> Task to carry out
Output only the entries, exactly as given, without the pictures.

--- START ---

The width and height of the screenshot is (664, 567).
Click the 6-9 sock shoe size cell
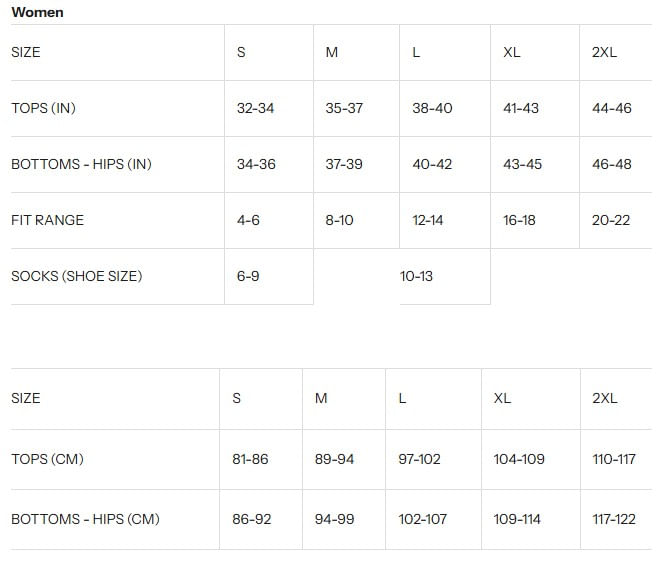248,276
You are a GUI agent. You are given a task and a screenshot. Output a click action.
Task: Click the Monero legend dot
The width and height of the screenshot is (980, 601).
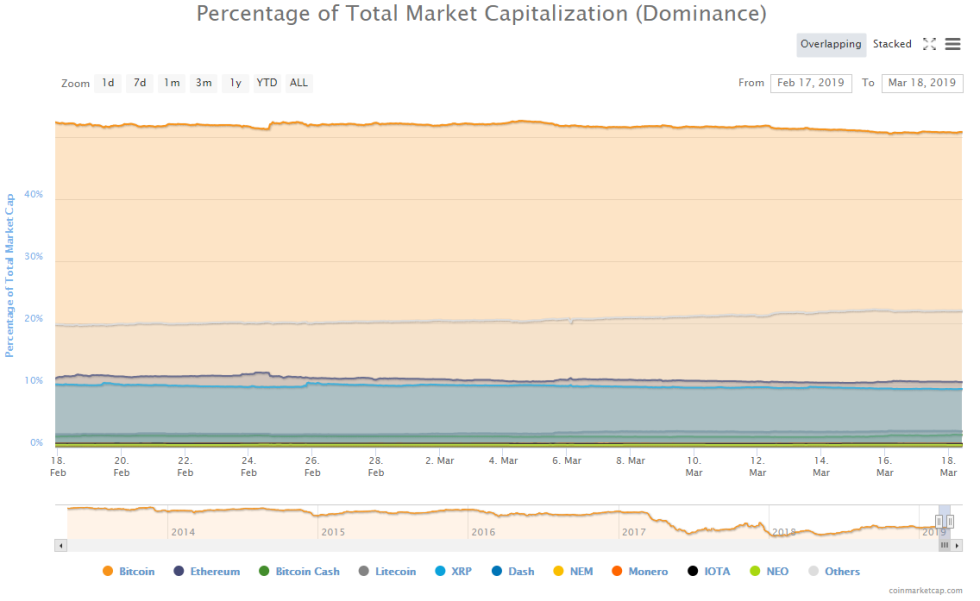(618, 572)
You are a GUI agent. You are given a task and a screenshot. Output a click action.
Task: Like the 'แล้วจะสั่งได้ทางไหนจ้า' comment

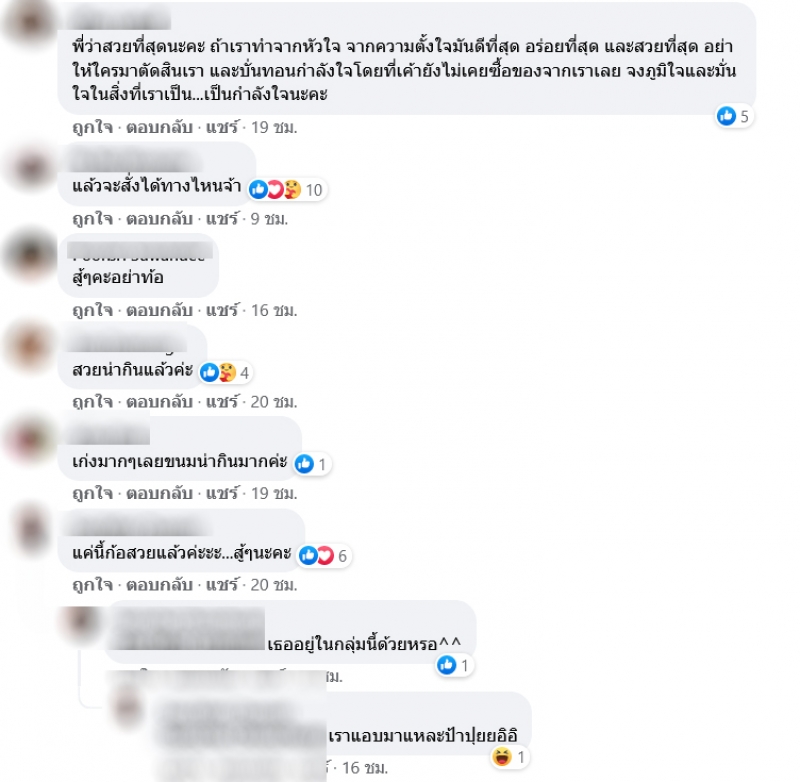(92, 219)
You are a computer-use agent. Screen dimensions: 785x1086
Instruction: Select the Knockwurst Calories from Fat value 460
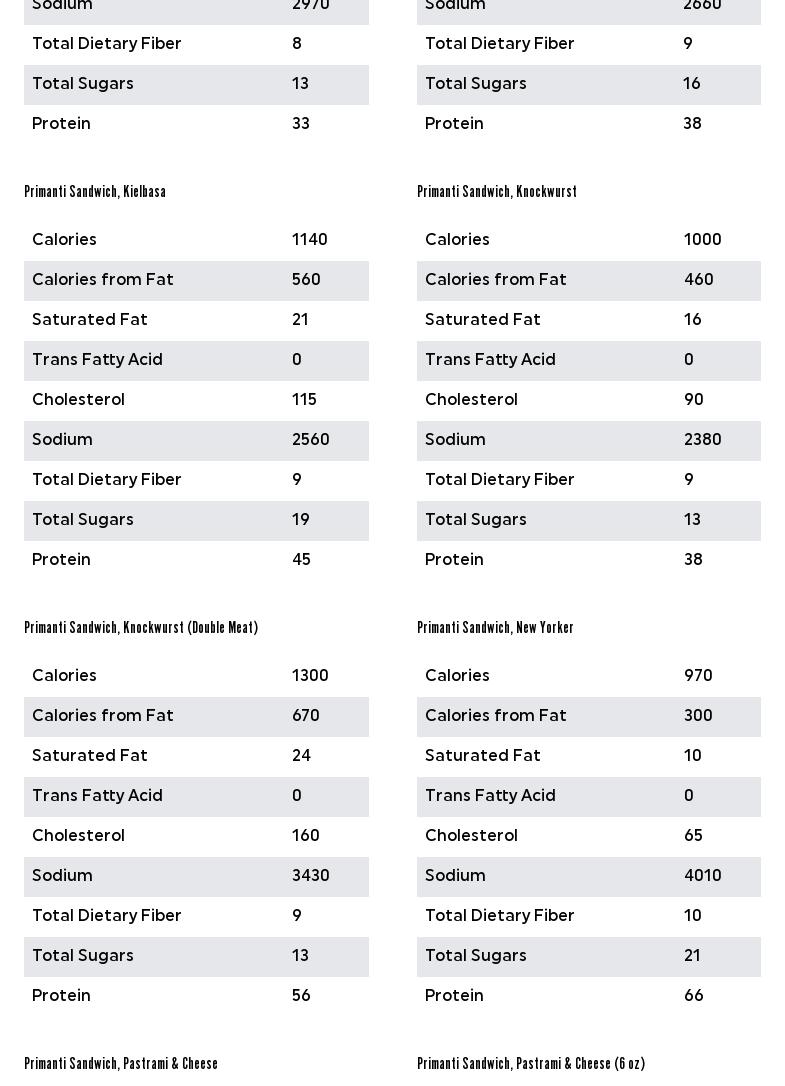pyautogui.click(x=698, y=280)
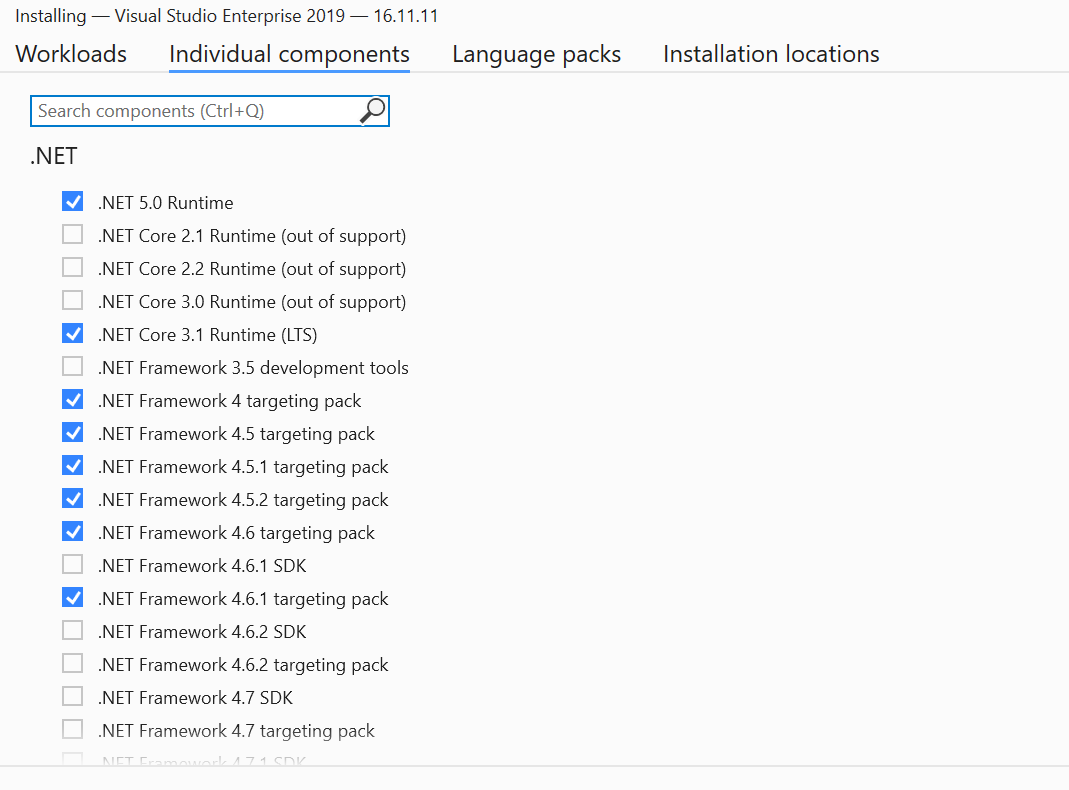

--- END ---

> Expected output
The width and height of the screenshot is (664, 567).
Click the 6-9 sock shoe size cell
248,276
You are a GUI agent. You are given a task and a screenshot. Output a click action.
Task: Click the Monero legend dot
The width and height of the screenshot is (980, 601).
(618, 572)
You are a GUI agent. You are given a task and a screenshot. Output a click action.
Task: Like the 'แล้วจะสั่งได้ทางไหนจ้า' comment

(92, 219)
You are a computer-use agent. Screen dimensions: 785x1086
Instruction: Select the Knockwurst Calories from Fat value 460
pyautogui.click(x=698, y=280)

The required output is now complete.